"Condividiamo la
preoccupazione espressa dal Presidente della Repubblica in merito ai dati Istat
sul nuovo record di disoccupazione in Italia e, in particolare, sull’allarmante
dato della disoccupazione giovanile. Un giovane su tre, tra i 15 ed i 24
anni, nel nostro Paese, non lavora e vive grandi difficoltà”.
“I giovani
imprenditori di Cna condividono la preoccupazione espressa dal Presidente della
Repubblica in merito ai dati Istat sul nuovo record di disoccupazione in Italia
e, in particolare, sull’allarmante dato della disoccupazione giovanile.
Un giovane su tre, tra i 15 ed i 24 anni, nel nostro Paese, non lavora e
vive grandi difficoltà”. E’ quanto si legge in una nota di Cna Giovani
Imprenditori di Basilicata.
“Siamo
consapevoli che la situazione di crisi é grave – afferma Paolo Braia Presidente
CNA G.I. - e che, nel nostro Paese, è la categoria degli under 30, o meglio
oramai anche la categoria degli under 40, quella che si trova nella situazione
di maggiore sofferenza.

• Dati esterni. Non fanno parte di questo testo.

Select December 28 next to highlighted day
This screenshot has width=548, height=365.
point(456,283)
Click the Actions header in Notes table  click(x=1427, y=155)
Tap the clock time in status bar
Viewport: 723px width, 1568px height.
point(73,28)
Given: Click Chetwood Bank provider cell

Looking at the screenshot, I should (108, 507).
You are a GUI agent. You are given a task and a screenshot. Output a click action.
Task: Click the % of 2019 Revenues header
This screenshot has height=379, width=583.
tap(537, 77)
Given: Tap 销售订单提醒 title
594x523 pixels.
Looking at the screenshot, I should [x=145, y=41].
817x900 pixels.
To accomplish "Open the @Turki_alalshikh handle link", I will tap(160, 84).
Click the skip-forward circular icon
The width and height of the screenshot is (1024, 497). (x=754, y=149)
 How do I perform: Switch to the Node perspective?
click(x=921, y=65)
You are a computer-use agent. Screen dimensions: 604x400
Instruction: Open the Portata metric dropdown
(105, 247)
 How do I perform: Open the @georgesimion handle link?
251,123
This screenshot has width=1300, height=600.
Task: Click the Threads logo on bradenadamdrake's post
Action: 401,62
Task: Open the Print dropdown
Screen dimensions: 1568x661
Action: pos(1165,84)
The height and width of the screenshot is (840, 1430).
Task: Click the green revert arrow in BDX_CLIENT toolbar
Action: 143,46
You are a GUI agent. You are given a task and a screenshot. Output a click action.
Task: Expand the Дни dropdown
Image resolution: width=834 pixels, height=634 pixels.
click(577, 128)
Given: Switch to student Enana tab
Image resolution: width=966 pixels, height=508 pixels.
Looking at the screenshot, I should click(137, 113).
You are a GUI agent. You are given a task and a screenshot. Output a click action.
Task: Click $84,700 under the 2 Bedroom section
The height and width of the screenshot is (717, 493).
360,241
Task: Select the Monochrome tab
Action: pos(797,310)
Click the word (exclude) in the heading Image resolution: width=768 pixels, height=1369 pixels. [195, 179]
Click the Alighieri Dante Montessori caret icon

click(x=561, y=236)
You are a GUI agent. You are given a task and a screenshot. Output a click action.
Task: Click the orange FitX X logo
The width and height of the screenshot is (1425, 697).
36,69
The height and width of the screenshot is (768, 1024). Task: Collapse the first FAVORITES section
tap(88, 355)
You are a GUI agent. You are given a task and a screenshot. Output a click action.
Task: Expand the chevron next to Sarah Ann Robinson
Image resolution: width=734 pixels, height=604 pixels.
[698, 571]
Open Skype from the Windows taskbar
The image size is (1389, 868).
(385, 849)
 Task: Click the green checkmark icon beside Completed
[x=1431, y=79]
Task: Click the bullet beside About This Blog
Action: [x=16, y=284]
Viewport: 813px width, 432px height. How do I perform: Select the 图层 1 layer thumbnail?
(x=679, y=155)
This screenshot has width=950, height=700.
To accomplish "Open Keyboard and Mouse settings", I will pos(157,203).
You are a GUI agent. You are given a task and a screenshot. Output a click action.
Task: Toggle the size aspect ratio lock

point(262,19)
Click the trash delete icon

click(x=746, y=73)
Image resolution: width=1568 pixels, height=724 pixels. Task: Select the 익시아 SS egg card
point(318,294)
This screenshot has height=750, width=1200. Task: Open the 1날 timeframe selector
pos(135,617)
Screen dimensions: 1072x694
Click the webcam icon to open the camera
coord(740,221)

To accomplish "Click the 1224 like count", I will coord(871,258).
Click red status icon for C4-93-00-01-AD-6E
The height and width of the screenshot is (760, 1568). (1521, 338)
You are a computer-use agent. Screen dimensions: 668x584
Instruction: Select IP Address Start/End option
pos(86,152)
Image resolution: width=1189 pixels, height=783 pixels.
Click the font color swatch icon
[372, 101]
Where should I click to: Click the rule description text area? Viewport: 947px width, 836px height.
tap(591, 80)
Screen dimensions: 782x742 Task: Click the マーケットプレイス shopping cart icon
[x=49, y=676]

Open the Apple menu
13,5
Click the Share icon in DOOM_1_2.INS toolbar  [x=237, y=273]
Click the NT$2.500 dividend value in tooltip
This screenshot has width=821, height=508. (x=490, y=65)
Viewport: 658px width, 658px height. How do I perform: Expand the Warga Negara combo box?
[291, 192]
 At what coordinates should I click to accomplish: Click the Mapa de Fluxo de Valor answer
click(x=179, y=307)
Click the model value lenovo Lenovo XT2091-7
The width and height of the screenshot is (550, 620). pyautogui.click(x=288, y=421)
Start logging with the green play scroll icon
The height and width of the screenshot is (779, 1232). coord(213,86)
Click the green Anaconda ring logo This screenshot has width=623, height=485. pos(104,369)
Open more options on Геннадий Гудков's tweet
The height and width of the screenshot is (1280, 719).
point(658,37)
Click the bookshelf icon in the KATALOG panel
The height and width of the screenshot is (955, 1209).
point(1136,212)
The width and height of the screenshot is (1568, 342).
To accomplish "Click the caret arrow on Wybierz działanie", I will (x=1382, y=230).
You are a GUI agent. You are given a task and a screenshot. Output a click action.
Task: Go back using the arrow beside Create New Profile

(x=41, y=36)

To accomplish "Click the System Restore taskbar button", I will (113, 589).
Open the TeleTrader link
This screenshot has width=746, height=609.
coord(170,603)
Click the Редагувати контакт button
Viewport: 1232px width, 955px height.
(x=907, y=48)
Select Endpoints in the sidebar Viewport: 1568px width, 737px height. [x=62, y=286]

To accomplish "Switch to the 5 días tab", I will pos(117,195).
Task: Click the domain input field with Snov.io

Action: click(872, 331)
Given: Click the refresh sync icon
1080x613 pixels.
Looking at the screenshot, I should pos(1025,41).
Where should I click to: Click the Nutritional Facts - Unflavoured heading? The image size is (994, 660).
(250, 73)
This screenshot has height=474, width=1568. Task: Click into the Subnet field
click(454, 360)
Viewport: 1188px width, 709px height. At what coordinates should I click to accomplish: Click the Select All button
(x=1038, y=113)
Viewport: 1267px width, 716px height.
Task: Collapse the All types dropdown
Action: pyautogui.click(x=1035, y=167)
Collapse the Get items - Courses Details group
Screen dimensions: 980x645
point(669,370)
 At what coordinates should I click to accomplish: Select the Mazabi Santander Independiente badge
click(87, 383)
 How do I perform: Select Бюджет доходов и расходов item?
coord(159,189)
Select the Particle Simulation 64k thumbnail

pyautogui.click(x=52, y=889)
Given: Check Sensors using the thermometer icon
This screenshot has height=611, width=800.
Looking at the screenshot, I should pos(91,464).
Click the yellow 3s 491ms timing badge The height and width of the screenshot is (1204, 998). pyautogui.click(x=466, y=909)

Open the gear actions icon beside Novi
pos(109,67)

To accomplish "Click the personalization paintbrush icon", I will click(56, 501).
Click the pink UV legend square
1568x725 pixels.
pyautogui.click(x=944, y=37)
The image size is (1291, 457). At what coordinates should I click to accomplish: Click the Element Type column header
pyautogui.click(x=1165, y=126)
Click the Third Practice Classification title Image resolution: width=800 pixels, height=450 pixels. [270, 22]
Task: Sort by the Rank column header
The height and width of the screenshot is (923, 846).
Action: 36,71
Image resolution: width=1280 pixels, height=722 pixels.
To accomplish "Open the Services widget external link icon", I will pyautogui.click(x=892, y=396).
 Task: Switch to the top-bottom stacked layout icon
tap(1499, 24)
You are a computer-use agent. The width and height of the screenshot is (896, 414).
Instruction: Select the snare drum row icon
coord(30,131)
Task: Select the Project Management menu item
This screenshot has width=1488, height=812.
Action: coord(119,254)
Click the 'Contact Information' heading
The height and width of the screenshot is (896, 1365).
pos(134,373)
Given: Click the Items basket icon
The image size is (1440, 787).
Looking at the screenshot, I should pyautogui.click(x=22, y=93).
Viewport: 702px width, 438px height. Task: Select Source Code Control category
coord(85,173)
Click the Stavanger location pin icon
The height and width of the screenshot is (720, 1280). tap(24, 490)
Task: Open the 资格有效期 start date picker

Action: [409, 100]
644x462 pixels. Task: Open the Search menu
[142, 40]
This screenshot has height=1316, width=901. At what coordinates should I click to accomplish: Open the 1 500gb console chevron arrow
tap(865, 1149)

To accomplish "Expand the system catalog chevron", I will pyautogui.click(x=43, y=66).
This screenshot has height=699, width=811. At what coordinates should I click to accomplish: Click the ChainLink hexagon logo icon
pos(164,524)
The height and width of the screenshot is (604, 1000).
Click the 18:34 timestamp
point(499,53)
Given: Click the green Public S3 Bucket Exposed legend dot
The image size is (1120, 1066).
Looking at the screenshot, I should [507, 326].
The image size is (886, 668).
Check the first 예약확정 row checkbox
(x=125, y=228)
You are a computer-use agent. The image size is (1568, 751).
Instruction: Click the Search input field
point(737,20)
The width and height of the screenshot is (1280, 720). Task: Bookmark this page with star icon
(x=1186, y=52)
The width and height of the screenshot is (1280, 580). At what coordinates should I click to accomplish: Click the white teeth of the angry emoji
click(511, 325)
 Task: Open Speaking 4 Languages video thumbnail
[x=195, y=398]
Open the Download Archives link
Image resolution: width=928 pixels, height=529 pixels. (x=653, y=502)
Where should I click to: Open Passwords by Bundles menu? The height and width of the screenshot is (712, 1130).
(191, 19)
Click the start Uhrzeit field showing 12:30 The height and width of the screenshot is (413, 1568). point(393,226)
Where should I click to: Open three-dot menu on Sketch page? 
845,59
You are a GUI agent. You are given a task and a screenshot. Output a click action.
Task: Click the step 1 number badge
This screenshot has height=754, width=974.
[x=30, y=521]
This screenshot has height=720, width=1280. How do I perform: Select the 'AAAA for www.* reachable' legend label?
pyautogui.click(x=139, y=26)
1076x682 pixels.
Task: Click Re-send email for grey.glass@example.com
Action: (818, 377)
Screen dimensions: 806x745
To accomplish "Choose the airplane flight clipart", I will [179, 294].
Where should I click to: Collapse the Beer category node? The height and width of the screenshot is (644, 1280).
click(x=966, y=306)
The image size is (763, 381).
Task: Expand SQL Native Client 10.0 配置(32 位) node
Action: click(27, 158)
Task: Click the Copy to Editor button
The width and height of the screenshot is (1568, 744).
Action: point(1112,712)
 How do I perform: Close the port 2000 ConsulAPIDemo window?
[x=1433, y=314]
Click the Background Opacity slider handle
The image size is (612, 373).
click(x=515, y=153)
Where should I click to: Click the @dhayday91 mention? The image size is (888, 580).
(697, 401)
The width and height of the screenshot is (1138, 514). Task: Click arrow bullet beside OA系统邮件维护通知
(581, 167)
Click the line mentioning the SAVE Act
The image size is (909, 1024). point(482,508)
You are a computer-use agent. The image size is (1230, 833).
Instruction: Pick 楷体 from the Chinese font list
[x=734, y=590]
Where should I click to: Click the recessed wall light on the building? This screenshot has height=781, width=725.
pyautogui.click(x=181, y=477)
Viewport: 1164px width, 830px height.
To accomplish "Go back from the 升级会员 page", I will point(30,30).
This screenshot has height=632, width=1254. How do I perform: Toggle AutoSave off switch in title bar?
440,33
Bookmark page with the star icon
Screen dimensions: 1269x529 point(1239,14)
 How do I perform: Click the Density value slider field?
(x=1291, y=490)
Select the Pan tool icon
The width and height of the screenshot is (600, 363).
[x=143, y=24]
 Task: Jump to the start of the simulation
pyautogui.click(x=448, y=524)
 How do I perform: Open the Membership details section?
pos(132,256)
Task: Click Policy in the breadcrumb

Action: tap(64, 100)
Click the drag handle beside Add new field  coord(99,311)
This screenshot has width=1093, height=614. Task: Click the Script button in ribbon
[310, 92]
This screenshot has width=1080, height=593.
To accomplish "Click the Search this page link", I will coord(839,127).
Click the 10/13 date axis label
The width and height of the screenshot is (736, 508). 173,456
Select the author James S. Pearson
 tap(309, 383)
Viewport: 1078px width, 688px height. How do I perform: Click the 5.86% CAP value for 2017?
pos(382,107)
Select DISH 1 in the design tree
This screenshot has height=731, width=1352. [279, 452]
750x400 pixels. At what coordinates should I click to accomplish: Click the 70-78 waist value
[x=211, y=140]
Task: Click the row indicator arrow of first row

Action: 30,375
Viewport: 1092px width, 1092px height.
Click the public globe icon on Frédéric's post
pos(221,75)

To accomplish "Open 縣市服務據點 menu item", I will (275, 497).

Si è costretti a rimanere in famiglia e a consumare i
risparmi di una vita. Sempre più difficilmente ci si fa una famiglia propria, a
danno dell'intero sistema Paese, in netto calo demografico, con conseguenze
gravi anche per l'economia”.
“Riteniamo
necessario un cambiamento culturale profondo che deve partire da noi giovani ed
espandersi alle famiglie e alle istituzioni – continua Braia - che valorizzi la
manualità in modo intelligente e produttivo. Il lavoro manuale non deve essere
inteso come un lavoro declassante e un ripiego, ma una interessante modalità di
soddisfazione professionale. Occorre ripensare un modello di istruzione con
precisi percorsi tecnici che siano un’alternativa vera ai percorsi umanistici
vedi il modello tedesco. In quest’ottica, scuole e università devono diventare
laboratori di impresa, sempre piu’ cantieri di collaborazione con il sistema
imprenditoriale e utilizzare i loro canali per rintracciare risorse ed avviare
validi spin-off a sostegno di una crescita futura costante e sostenibile.
La CNA è ad avviare qualsiasi confronto in merito ed a portare la sua esperienza
e le buone pratiche avviate su numerosi territori”.
“Sentiamo una
forte necessità di investimenti in ricerca – conclude Braia - di finanziamenti
alle reti di collaborazione tra ricercatori ed imprese, di incentivazione per
garantire la realizzazione di progetti d'impresa interessanti e meritevoli.
Riteniamo che non ci sia niente di più importante che investire sui giovani
per garantire un futuro a questo Paese”.